START DATA ROWS
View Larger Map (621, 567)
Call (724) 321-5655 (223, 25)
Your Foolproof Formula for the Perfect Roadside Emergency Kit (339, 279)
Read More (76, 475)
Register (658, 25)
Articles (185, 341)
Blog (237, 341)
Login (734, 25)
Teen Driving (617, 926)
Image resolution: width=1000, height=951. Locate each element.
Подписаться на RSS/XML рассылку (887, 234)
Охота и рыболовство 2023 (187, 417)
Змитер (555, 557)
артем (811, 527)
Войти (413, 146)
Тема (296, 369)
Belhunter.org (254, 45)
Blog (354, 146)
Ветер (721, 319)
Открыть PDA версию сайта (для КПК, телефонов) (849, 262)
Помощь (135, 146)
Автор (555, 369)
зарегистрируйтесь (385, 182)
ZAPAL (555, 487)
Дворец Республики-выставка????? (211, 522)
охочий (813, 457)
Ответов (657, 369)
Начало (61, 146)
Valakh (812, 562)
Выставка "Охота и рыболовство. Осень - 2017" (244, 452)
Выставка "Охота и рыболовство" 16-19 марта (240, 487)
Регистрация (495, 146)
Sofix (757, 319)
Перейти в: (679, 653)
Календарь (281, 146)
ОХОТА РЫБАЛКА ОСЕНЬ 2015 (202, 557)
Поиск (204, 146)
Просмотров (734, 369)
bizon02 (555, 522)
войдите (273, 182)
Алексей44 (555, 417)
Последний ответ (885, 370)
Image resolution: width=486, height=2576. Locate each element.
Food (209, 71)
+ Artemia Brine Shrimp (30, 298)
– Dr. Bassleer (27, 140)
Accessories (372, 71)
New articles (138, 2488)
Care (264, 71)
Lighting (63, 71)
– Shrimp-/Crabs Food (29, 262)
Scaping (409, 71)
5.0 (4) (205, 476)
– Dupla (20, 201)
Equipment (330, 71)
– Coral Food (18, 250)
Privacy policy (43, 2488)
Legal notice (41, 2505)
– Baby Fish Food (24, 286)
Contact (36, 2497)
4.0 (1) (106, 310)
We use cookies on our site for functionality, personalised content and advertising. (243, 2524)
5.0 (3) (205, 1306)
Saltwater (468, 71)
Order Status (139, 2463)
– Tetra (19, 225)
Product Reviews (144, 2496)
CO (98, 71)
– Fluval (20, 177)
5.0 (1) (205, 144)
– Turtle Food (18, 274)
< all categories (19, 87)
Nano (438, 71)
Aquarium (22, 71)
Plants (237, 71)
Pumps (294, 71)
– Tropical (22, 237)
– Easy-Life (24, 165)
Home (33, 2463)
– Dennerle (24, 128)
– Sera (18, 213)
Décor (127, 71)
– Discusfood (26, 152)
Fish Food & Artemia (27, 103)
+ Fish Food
END DATA ROWS
▶ TASK INSTRUCTIONS:
Rewrite the items from the line that has "Image resolution: width=1000, height=951." through the line that has "Алексей44 (555, 417)", both included. Offset every coordinate in the answers by -46 and leave all other text on each line unchanged.

▶ EXERCISE SOLUTION:
Image resolution: width=1000, height=951. Locate each element.
Подписаться на RSS/XML рассылку (841, 188)
Охота и рыболовство 2023 (141, 371)
Змитер (509, 511)
артем (765, 481)
Войти (367, 100)
Тема (250, 323)
Belhunter.org (208, -1)
Blog (308, 100)
Ветер (675, 273)
Открыть PDA версию сайта (для КПК, телефонов) (803, 216)
Помощь (89, 100)
Автор (509, 323)
зарегистрируйтесь (339, 136)
ZAPAL (509, 441)
Дворец Республики-выставка????? (165, 476)
охочий (767, 411)
Ответов (611, 323)
Начало (15, 100)
Valakh (766, 516)
Выставка "Охота и рыболовство. Осень - 2017" (198, 406)
Выставка "Охота и рыболовство" 16-19 марта (194, 441)
Регистрация (449, 100)
Sofix (711, 273)
Перейти в: (633, 607)
Календарь (235, 100)
ОХОТА РЫБАЛКА ОСЕНЬ 2015 (156, 511)
Поиск (158, 100)
Просмотров (688, 323)
bizon02 (509, 476)
войдите (227, 136)
Алексей44 (509, 371)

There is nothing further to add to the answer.